§ **任务说明**: 把下面的全部条目逐行改写成编号列表，空行不计入。

§ **数据**:

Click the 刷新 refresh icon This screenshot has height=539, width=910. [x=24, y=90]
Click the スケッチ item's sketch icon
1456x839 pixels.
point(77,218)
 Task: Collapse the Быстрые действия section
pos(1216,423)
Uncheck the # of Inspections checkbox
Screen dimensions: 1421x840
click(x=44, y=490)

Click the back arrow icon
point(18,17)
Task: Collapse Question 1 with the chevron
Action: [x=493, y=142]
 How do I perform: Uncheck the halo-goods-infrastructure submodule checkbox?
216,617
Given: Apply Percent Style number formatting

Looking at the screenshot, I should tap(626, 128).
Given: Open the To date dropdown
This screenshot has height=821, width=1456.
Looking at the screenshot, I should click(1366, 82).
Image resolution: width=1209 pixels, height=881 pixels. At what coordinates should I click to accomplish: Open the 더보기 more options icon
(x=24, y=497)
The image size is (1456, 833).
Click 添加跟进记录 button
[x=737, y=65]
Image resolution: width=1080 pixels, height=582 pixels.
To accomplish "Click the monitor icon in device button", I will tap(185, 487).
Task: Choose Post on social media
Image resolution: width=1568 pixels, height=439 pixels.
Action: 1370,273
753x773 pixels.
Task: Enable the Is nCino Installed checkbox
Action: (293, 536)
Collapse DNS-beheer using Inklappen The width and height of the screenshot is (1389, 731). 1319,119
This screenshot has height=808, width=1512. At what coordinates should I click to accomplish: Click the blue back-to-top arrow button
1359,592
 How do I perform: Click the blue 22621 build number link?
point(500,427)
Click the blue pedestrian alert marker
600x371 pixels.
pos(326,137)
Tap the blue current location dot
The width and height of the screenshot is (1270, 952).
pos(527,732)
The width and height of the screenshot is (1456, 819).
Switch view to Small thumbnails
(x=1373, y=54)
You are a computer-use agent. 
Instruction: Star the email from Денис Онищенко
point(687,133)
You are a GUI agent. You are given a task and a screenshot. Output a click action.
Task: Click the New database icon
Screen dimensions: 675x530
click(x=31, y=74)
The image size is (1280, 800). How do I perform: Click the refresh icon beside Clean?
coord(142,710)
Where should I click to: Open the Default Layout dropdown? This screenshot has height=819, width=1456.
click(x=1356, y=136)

§ **结果**:
1. Click the 刷新 refresh icon This screenshot has height=539, width=910. [x=24, y=90]
2. Click the スケッチ item's sketch icon
3. 1456x839 pixels.
4. point(77,218)
5.  Task: Collapse the Быстрые действия section
6. pos(1216,423)
7. Uncheck the # of Inspections checkbox
8. Screen dimensions: 1421x840
9. click(x=44, y=490)
10. Click the back arrow icon
11. point(18,17)
12. Task: Collapse Question 1 with the chevron
13. Action: [x=493, y=142]
14.  How do I perform: Uncheck the halo-goods-infrastructure submodule checkbox?
15. 216,617
16. Given: Apply Percent Style number formatting
17. Looking at the screenshot, I should tap(626, 128).
18. Given: Open the To date dropdown
19. This screenshot has height=821, width=1456.
20. Looking at the screenshot, I should click(1366, 82).
21. Image resolution: width=1209 pixels, height=881 pixels. At what coordinates should I click to accomplish: Open the 더보기 more options icon
22. (x=24, y=497)
23. The image size is (1456, 833).
24. Click 添加跟进记录 button
25. [x=737, y=65]
26. Image resolution: width=1080 pixels, height=582 pixels.
27. To accomplish "Click the monitor icon in device button", I will tap(185, 487).
28. Task: Choose Post on social media
29. Image resolution: width=1568 pixels, height=439 pixels.
30. Action: 1370,273
31. 753x773 pixels.
32. Task: Enable the Is nCino Installed checkbox
33. Action: (293, 536)
34. Collapse DNS-beheer using Inklappen The width and height of the screenshot is (1389, 731). 1319,119
35. This screenshot has height=808, width=1512. At what coordinates should I click to accomplish: Click the blue back-to-top arrow button
36. 1359,592
37.  How do I perform: Click the blue 22621 build number link?
38. point(500,427)
39. Click the blue pedestrian alert marker
40. 600x371 pixels.
41. pos(326,137)
42. Tap the blue current location dot
43. The width and height of the screenshot is (1270, 952).
44. pos(527,732)
45. The width and height of the screenshot is (1456, 819).
46. Switch view to Small thumbnails
47. (x=1373, y=54)
48. You are a computer-use agent. 
49. Instruction: Star the email from Денис Онищенко
50. point(687,133)
51. You are a GUI agent. You are given a task and a screenshot. Output a click action.
52. Task: Click the New database icon
53. Screen dimensions: 675x530
54. click(x=31, y=74)
55. The image size is (1280, 800). How do I perform: Click the refresh icon beside Clean?
56. coord(142,710)
57. Where should I click to: Open the Default Layout dropdown? This screenshot has height=819, width=1456.
58. click(x=1356, y=136)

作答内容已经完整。